Did you know that energy drinks have been enjoyed by millions of people around the world for more than 25 years? Yet misinformation about mainstream energy drinks persists. To help clear up the confusion, here are five quick facts about these products.
Most energy drinks contain significantly less caffeine than a similarly-sized coffeehouse coffee.
Many contain about half – a 16 fluid ounce energy drink typically contains between 160 and 240 milligrams of caffeine, while the same size coffeehouse coffee contains around 300 to 330 milligrams. Energy drinks are regulated by the U.S. Food and Drug Administration (FDA) and the U.S. Federal Trade Commission (FTC).

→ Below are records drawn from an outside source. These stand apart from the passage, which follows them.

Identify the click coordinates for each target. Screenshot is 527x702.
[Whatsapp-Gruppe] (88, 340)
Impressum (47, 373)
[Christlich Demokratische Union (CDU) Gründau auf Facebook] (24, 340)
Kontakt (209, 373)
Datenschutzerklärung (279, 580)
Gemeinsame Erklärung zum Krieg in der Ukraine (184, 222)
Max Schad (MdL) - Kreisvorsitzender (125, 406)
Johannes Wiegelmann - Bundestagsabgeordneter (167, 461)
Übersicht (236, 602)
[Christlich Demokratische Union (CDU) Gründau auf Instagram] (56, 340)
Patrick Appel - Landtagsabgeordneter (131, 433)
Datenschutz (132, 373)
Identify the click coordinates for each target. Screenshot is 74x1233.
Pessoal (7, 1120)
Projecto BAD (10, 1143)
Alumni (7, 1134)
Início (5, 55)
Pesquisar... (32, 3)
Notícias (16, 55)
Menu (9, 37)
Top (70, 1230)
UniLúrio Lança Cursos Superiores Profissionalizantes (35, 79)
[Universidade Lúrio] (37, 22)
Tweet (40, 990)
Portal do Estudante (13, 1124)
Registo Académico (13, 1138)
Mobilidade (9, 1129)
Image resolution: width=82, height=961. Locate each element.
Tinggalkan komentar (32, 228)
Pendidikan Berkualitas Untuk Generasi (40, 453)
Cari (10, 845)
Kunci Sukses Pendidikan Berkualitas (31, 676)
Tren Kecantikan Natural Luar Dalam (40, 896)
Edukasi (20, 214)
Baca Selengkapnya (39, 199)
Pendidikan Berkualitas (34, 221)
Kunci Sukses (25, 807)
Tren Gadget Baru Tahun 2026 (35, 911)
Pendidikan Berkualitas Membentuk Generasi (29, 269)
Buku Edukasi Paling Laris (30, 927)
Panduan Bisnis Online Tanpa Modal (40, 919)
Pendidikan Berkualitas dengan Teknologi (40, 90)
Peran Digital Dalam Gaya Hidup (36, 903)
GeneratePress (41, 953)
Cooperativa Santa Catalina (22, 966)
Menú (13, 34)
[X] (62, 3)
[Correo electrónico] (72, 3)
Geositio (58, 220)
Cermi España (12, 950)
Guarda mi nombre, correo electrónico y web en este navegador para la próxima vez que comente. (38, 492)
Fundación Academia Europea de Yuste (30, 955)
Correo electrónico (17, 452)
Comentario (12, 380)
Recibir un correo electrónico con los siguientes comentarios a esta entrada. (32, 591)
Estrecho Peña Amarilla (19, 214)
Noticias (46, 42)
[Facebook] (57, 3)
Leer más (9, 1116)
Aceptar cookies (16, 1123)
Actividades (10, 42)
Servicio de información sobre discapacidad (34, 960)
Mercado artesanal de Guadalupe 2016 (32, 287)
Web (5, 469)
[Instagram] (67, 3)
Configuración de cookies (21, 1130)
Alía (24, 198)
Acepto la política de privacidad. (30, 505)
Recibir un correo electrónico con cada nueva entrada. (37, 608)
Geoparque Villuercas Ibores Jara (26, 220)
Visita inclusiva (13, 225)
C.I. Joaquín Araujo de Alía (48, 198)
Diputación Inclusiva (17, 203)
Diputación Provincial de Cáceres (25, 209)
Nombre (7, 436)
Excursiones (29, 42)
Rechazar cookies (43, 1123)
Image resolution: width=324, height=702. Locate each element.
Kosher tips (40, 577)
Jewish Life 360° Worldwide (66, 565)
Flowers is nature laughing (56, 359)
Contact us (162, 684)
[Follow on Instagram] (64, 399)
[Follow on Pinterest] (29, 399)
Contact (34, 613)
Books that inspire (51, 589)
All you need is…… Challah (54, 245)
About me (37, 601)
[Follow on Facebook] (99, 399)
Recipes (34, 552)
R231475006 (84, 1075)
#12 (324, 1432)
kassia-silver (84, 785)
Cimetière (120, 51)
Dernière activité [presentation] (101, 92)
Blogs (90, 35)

Energy drinks, their ingredients and labeling are regulated by the FDA and, as with most consumer products, their advertising is subject to oversight by the FTC. The safety of energy drinks has been established by scientific research as well as regulatory agencies around the globe.

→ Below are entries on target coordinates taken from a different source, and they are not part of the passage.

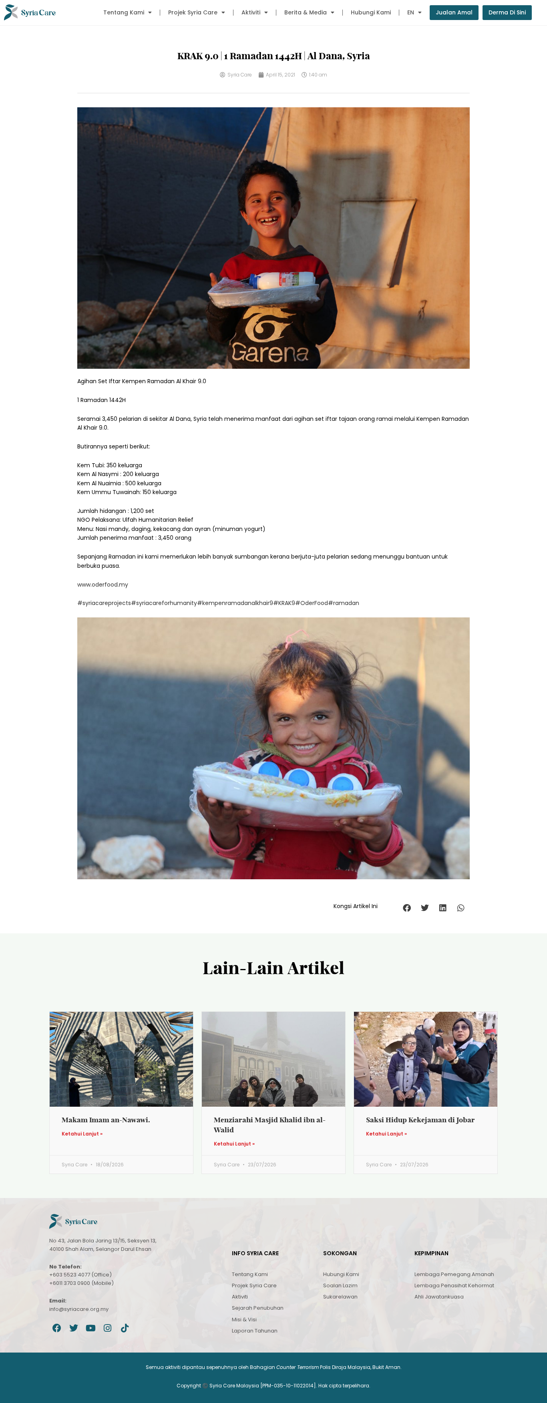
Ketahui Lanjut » (82, 1134)
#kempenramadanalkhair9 (235, 603)
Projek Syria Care (192, 12)
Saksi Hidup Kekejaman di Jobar (420, 1120)
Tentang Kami (123, 12)
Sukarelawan (340, 1296)
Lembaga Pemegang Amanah (454, 1274)
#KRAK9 (284, 603)
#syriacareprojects (104, 603)
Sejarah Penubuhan (258, 1308)
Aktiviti (250, 12)
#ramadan (343, 603)
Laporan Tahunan (255, 1331)
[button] (407, 908)
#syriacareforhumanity (164, 603)
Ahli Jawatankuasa (439, 1296)
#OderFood (311, 603)
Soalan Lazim (340, 1285)
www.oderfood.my (102, 585)
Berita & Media (305, 12)
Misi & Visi (244, 1319)
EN (410, 12)
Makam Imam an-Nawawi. (106, 1120)
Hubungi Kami (371, 12)
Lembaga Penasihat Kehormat (454, 1285)
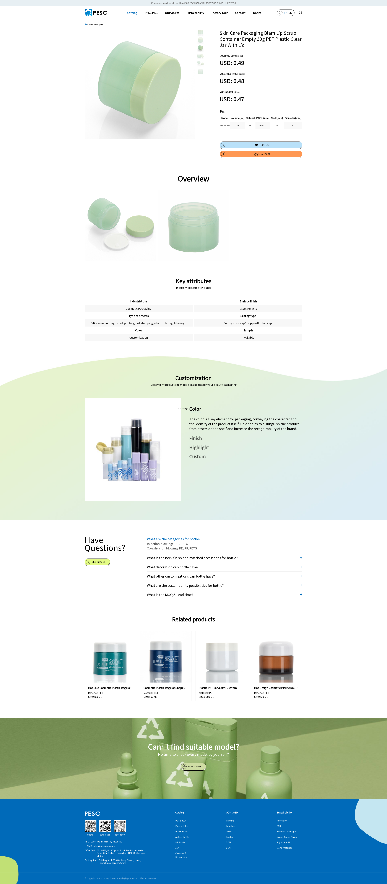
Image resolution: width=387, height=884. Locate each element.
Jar (102, 24)
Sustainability (195, 13)
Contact (240, 13)
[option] (140, 84)
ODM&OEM (172, 13)
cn (290, 12)
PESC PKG (151, 13)
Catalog (132, 13)
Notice (257, 13)
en (285, 12)
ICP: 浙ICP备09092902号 (146, 878)
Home (89, 24)
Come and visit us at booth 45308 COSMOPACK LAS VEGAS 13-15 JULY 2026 (193, 3)
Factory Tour (219, 13)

Just recently, the European Food Safety Authority confirmed the safety of energy drinks and their ingredients after an extensive review. Energy drinks contribute only about 2 percent of caffeine intake - from all sources - in the American diet.
A report on caffeine consumption among the U.S. population commissioned by FDA in 2009, and then updated in 2010 and again in 2012, indicated that teens and young adults ages 14 to 21 years consume, on average, approximately one-third the amount of caffeine as people over 21 – about 100 milligrams per day – and that most of their caffeine consumption is from beverages other than energy drinks (Somogyi 2012). The 2012 report also showed that the average amount of caffeine consumed has remained constant. Most mainstream energy drinks voluntarily list the total amount of caffeine from all sources right on the label.
This information is also readily available on company or product websites, as well as through their toll-free numbers.